Независимость женщин, обусловленная войной, анархией в условиях разрухи и несостоятельностью мужчин, привела к всплеску эротической активности. Подобно тому как в двадцатые годы новый общественный слой – молодые женщины-служащие – выработал свой особый, «бойкий» тон, в послевоенные годы свежую струю тоже внесли представительницы «слабого» пола, которые не желали больше слушать чужие советы и тем более указания, а предпочитали говорить сами, причем все более категорично. «Мне не нужны комплименты, мне нужны деньги», – заявляет юная абитуриентка в фильме «Завтра все будет лучше» 1948 года пожилому господину, который обхаживает ее с приторной галантностью. Такой героине приз зрительских симпатий был обеспечен; этот свежий тон вселял наиболее раскрепощенным кругам послевоенного общества надежду на лучшее будущее.[139]
Нередко можно услышать, что в 1945 году Германия была страной женщин. С одной стороны, это и в самом деле так, с другой – страшной – стороны, это заблуждение. Волна изнасилований, прокатившаяся по стране в первые недели после прихода Красной армии, продемонстрировала женщинам грубую власть мужчин. В западных оккупационных зонах с этим дело обстояло ненамного лучше: оккупанты, уголовники, вернувшиеся с фронта немецкие солдаты, оказавшиеся на улице, выпущенные на свободу озлобленные иностранные рабочие и разного рода психопаты превратили жизнь женщин в настоящий ад. Но это вовсе не означает, что те смирились со своей участью. Мало того что они просто не могли позволить себе такую роскошь – сидеть дома, дрожа от страха; они и не желали этого.
Многие немецкие мужчины вполне осознали, что проиграли войну, только после весны 1945 года. Американские солдаты с немецкими девушками на улицах Берлина, 1945 год
В силу разных причин, связанных с добычей пропитания на черном рынке, они вынуждены были совершать отчаянные многокилометровые рейды по городу. Важным делом было также получение новостей от родственников, подруг, бывших коллег. Люди обменивались советами, информацией, старались быть в гуще событий. Поскольку телефонная связь отсутствовала, приходилось топать по городу или от деревни к деревне. Наряду с собирательным образом женщины, работающей на расчистке завалов, сложился еще один довольно распространенный стереотип: город в женских руках.
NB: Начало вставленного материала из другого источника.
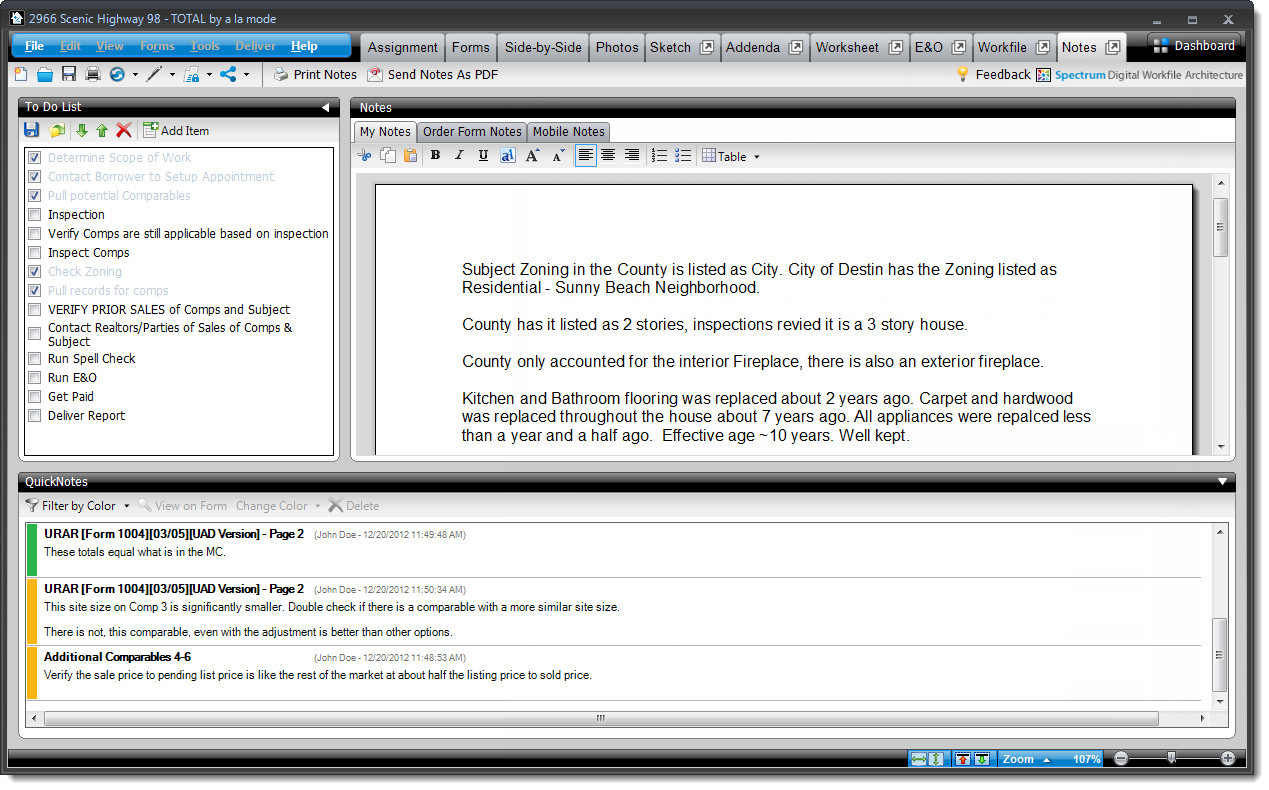This screenshot has height=790, width=1269.
Task: Toggle bold formatting in Notes toolbar
Action: coord(435,156)
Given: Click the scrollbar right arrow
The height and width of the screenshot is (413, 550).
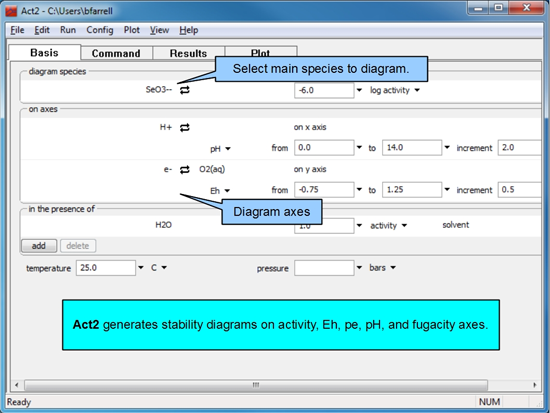Looking at the screenshot, I should [x=535, y=385].
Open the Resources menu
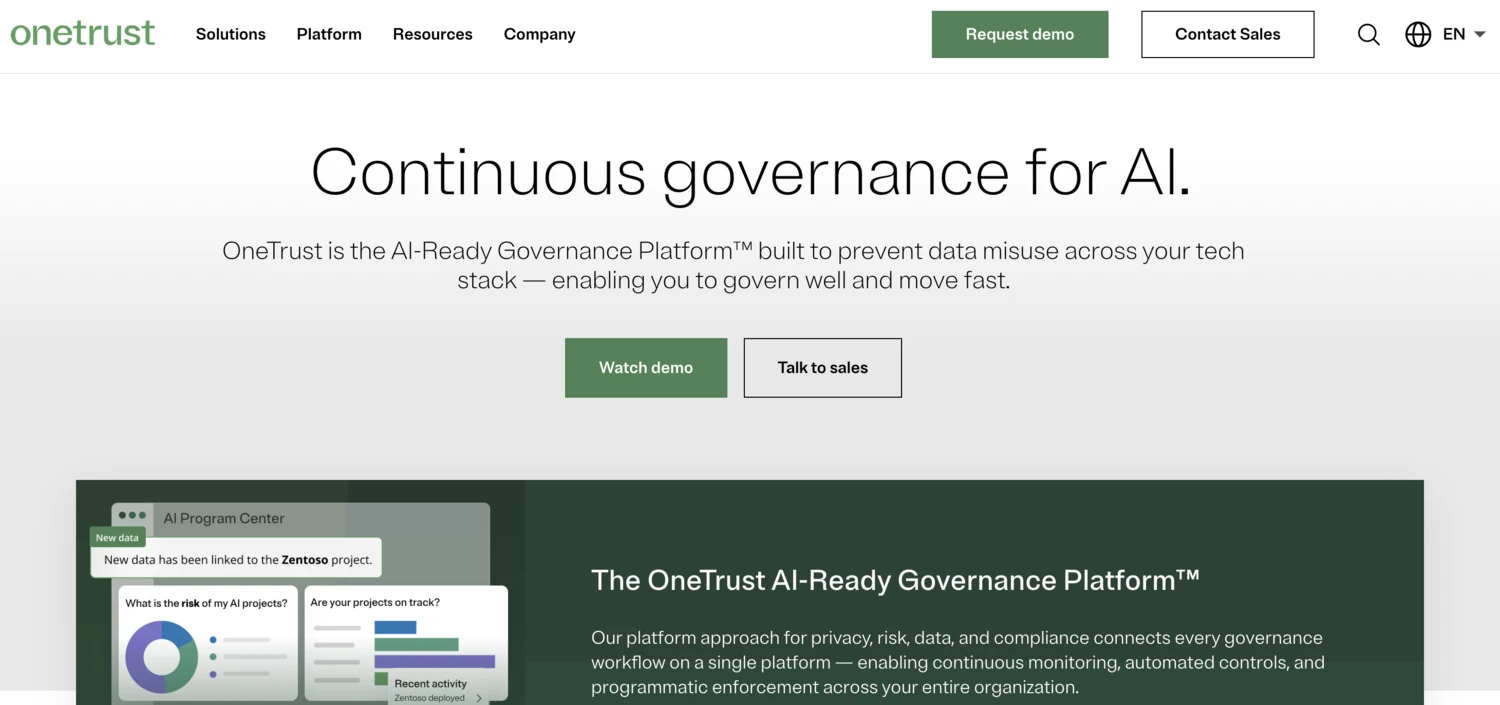 point(432,34)
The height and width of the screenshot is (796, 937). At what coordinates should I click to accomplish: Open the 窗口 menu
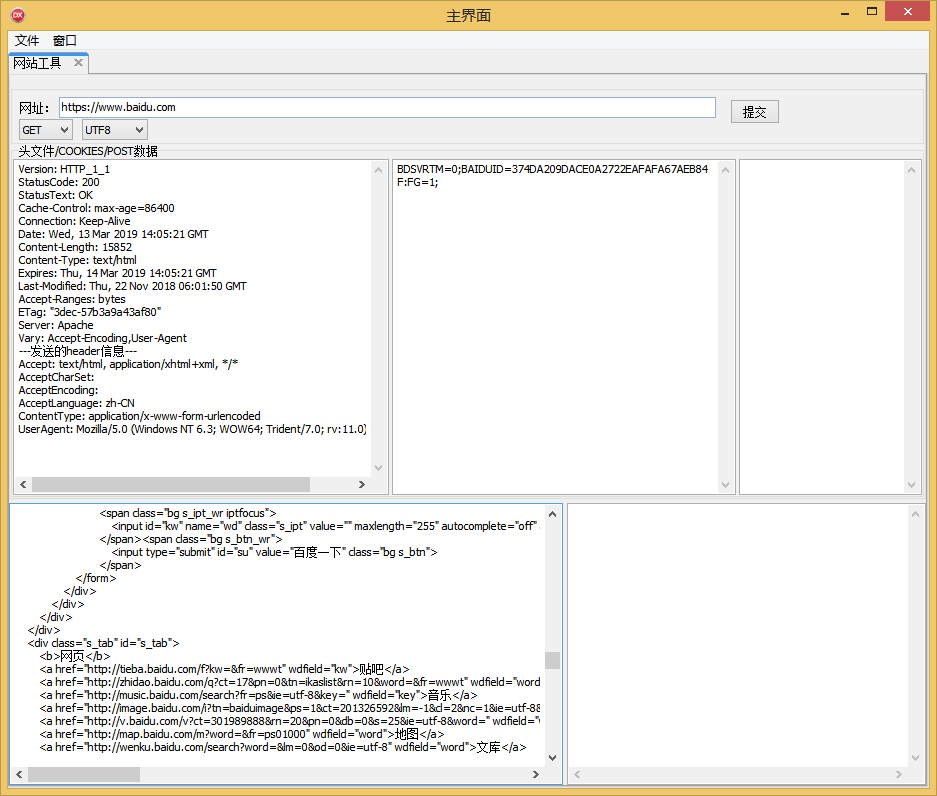65,41
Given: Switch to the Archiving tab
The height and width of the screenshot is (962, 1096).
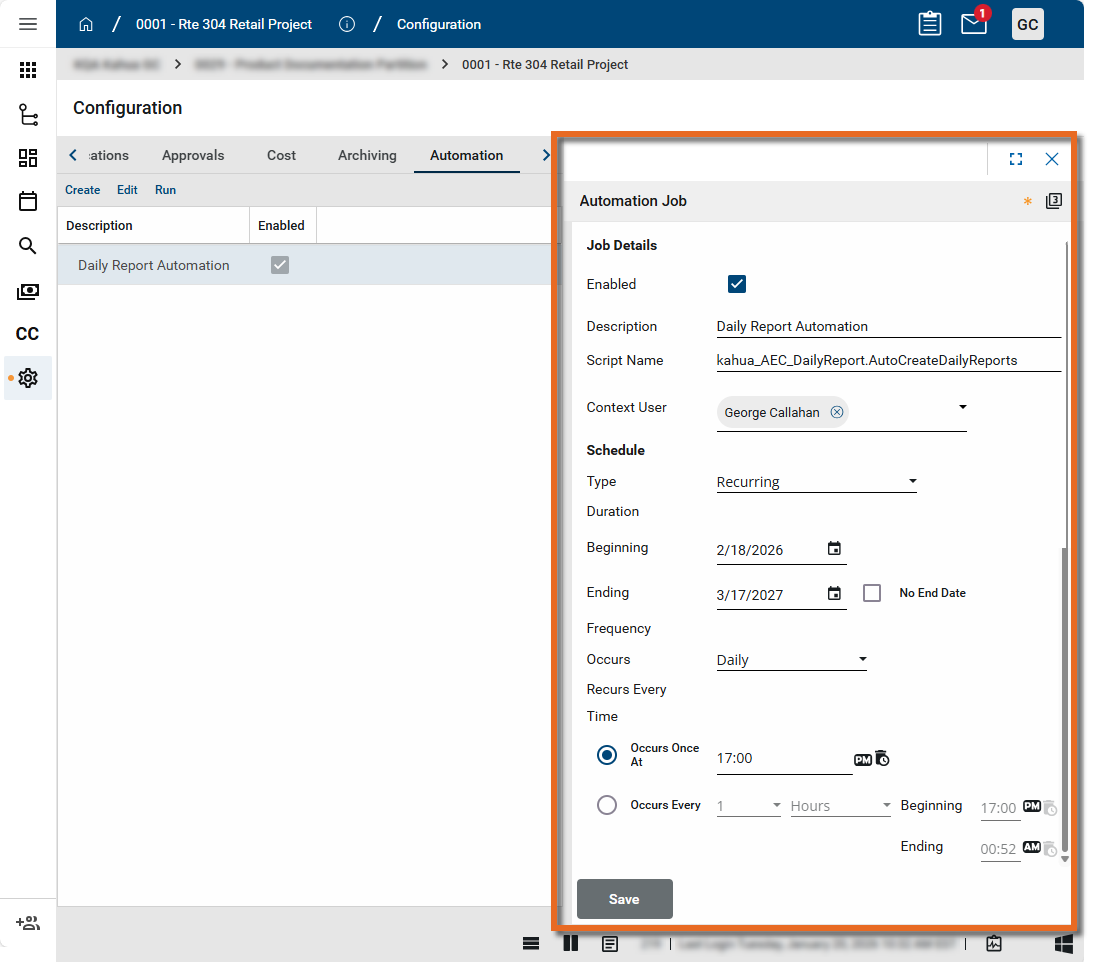Looking at the screenshot, I should point(367,155).
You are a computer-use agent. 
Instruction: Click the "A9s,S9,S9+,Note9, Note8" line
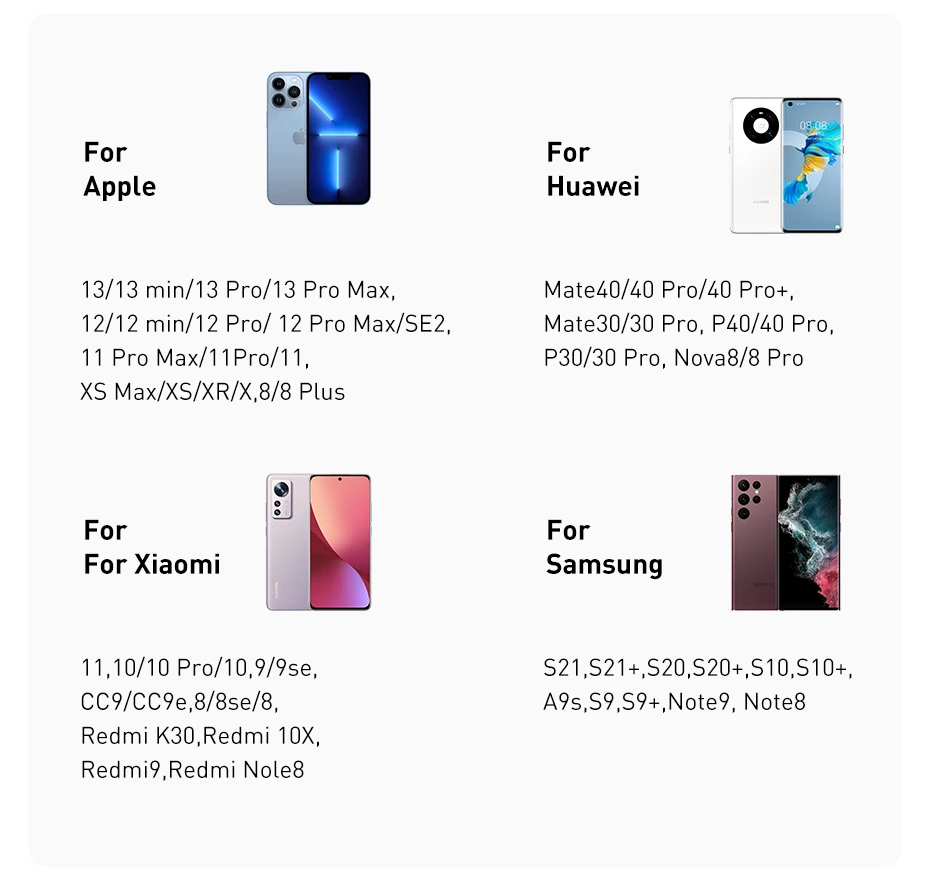pos(674,702)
Когда не надо было бегать по делам, люди просто гуляли. В сохранившихся киноматериалах – в хронике и на любительских съемках – можно увидеть на удивление много женщин, разгуливающих по улицам маленькими группами или поодиночке. Летом 1945 года на Курфюрстендамм уже снова работали кафе. Кто мог себе это позволить – а таких было не так уж мало, несмотря на продуктовые карточки, которые нужно было отдавать и здесь, – сидели за столиками и наслаждались солнцем. Остальные гуляли. Британский киножурнал Pathé высмеивал «моду» берлинских женщин на Курфюрстендамм и обращал внимание на их толстые шерстяные носки в сочетании с короткими платьями.